• _INSTRUÇÕES DE TRABALHO_:
**A.** Reescreva o trecho de "Ele conta que, em" até "editora foi desfeito." do texto sobre o lançamento do livro e substitua "pandemia" por "crise sanitária".
**B.** Diga se cada afirmação está de acordo com o texto sobre o lançamento do livro. Responda sim ou não e cite as palavras do texto que decidem a resposta. (i) O livro já estava pronto em 2019. (ii) O acordo com a outra editora foi mantido. (iii) As consequências do novo coronavírus levaram grande parte da população a repensar conceitos e valores.
**C.** Dê continuidade ao texto sobre o lançamento do livro a partir da última frase apresentada.

• _BLOCO DE TEXTO_:
Ele conta que, em 2019, o livro já estava pronto e seria lançado por outra editora. Contudo, a pandemia mudou todos os planos. Com a incerteza de um retorno à normalidade, acabou que o acordo com a editora foi desfeito.
A atual data do lançamento de "O desgraçado Sr. Humano & Outros poemas anticínicos", entretanto, ocorre em momento oportuno. Afinal, as consequências nefastas do novo coronavírus fizeram com que grande parte da população repensasse conceitos e valores em relação à vida e percebesse o quanto a essência humana vem se perdendo.

(Trechos de um conjunto de dados)
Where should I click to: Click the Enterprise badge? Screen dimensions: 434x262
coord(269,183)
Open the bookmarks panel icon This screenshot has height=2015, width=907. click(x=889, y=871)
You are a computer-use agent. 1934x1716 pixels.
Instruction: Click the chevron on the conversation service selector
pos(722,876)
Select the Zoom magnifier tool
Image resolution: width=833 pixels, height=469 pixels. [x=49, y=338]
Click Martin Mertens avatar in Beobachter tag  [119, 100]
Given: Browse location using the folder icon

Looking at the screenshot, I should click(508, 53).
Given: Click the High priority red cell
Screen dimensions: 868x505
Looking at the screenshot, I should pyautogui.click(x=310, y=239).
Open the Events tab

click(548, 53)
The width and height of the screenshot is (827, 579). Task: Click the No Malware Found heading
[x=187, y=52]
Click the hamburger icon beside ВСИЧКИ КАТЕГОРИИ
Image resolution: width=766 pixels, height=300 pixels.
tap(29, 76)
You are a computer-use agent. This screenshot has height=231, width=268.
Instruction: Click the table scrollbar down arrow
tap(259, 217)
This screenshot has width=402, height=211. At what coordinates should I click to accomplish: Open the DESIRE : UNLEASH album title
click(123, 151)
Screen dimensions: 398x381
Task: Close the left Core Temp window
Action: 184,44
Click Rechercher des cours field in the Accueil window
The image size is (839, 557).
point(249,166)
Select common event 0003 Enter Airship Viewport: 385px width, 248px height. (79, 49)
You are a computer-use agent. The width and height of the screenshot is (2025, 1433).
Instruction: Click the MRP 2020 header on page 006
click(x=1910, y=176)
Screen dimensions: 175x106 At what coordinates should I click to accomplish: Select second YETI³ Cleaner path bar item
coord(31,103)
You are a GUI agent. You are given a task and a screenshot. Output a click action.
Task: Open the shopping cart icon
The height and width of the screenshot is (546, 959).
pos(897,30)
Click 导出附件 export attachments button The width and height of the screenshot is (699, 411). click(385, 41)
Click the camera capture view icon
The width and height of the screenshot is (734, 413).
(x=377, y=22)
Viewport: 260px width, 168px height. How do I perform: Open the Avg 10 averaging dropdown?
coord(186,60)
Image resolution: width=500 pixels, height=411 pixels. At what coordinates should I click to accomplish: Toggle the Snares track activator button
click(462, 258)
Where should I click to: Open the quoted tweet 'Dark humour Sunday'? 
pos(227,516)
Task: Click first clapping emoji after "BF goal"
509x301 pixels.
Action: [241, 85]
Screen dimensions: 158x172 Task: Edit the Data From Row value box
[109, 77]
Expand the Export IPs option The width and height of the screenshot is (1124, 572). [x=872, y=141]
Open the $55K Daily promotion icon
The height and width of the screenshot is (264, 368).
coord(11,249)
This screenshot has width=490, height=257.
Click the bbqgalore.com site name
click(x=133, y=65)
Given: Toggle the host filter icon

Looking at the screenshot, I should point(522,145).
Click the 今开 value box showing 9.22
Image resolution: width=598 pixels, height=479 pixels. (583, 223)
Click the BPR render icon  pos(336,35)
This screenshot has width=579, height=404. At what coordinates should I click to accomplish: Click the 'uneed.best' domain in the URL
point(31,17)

• _RESULTADOS DAS TAREFAS_:
**A.**
Ele conta que, em 2019, o livro já estava pronto e seria lançado por outra editora. Contudo, a crise sanitária mudou todos os planos. Com a incerteza de um retorno à normalidade, acabou que o acordo com a editora foi desfeito.

**B.**
(i) Sim: "em 2019, o livro já estava pronto".
(ii) Não: "acabou que o acordo com a editora foi desfeito".
(iii) Sim: "as consequências nefastas do novo coronavírus fizeram com que grande parte da população repensasse conceitos e valores".

**C.**
''Esse livro é uma coletânea de poemas e textos escritos nas últimas décadas com foco no humanismo pela via negativa. No entanto, não é uma coletânea de textos reunidos. São textos desunidos''
Anelito de Oliveira, escritor
Lixeira
Para exemplificar, Anelito cita o poema “A lixeira”, no qual o eu lírico reflete sobre sua condição no mundo e, por fim, conclui que sua existência muito se assemelha à de uma lata de lixo. Mas não qualquer uma, e sim “uma lixeira vazia”, destaca Anelito.Este vazio pode ser interpretado como a perda da essência humana, que, para o autor, ocorre em razão da força que o pensamento neoliberal vem ganhando nos últimos anos. Como consequência, vive-se hoje uma onda de consumismo exacerbado. “O ‘ter’ ocupou o lugar do ‘ser’. As pessoas estão cada vez mais preocupadas em consumir e acabaram se esquecendo de si mesmas”, diz Anelito.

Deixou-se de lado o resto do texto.